◆ **Work required**:
Return the entries below word for word, keeping every line as it stands.

◆ **Raw records**:
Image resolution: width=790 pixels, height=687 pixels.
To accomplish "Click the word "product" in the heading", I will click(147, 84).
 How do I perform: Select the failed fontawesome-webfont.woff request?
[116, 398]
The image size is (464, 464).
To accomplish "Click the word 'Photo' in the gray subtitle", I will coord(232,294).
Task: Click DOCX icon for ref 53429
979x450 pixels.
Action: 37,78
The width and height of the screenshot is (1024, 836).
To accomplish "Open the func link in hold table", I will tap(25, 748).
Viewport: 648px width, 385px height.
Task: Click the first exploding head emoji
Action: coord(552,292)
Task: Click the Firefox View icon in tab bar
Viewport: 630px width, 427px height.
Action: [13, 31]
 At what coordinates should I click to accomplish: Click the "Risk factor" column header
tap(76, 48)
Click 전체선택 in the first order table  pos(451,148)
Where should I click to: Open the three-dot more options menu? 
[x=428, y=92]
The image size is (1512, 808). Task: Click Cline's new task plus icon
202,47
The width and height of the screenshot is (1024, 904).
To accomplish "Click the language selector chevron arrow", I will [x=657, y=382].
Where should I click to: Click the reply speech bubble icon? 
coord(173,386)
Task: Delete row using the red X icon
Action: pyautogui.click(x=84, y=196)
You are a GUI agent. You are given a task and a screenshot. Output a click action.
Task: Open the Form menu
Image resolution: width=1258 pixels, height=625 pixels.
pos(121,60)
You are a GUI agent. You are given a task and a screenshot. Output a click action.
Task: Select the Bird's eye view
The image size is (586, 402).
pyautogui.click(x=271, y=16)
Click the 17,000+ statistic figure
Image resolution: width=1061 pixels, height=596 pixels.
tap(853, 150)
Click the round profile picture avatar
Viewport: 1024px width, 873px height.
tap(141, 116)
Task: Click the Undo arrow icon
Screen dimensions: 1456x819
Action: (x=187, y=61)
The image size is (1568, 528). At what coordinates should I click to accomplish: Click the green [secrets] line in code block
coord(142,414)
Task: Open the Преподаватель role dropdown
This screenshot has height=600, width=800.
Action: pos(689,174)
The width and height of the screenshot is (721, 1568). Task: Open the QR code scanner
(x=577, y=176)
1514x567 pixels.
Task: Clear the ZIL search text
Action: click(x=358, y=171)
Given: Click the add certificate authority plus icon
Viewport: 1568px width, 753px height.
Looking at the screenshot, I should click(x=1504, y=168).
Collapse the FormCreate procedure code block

◆ **Answer**:
Image resolution: width=790 pixels, height=687 pixels.
To accomplish "Click the word "product" in the heading", I will click(147, 84).
 How do I perform: Select the failed fontawesome-webfont.woff request?
[116, 398]
The image size is (464, 464).
To accomplish "Click the word 'Photo' in the gray subtitle", I will coord(232,294).
Task: Click DOCX icon for ref 53429
979x450 pixels.
Action: 37,78
The width and height of the screenshot is (1024, 836).
To accomplish "Open the func link in hold table", I will tap(25, 748).
Viewport: 648px width, 385px height.
Task: Click the first exploding head emoji
Action: coord(552,292)
Task: Click the Firefox View icon in tab bar
Viewport: 630px width, 427px height.
Action: [13, 31]
 At what coordinates should I click to accomplish: Click the "Risk factor" column header
tap(76, 48)
Click 전체선택 in the first order table  pos(451,148)
Where should I click to: Open the three-dot more options menu? 
[x=428, y=92]
The image size is (1512, 808). Task: Click Cline's new task plus icon
202,47
The width and height of the screenshot is (1024, 904).
To accomplish "Click the language selector chevron arrow", I will [x=657, y=382].
Where should I click to: Click the reply speech bubble icon? 
coord(173,386)
Task: Delete row using the red X icon
Action: pyautogui.click(x=84, y=196)
You are a GUI agent. You are given a task and a screenshot. Output a click action.
Task: Open the Form menu
Image resolution: width=1258 pixels, height=625 pixels.
pos(121,60)
You are a GUI agent. You are given a task and a screenshot. Output a click action.
Task: Select the Bird's eye view
The image size is (586, 402).
pyautogui.click(x=271, y=16)
Click the 17,000+ statistic figure
Image resolution: width=1061 pixels, height=596 pixels.
tap(853, 150)
Click the round profile picture avatar
Viewport: 1024px width, 873px height.
tap(141, 116)
Task: Click the Undo arrow icon
Screen dimensions: 1456x819
Action: (x=187, y=61)
The image size is (1568, 528). At what coordinates should I click to accomplish: Click the green [secrets] line in code block
coord(142,414)
Task: Open the Преподаватель role dropdown
This screenshot has height=600, width=800.
Action: pos(689,174)
The width and height of the screenshot is (721, 1568). Task: Open the QR code scanner
(x=577, y=176)
1514x567 pixels.
Task: Clear the ZIL search text
Action: click(x=358, y=171)
Given: Click the add certificate authority plus icon
Viewport: 1568px width, 753px height.
Looking at the screenshot, I should click(x=1504, y=168).
Collapse the FormCreate procedure code block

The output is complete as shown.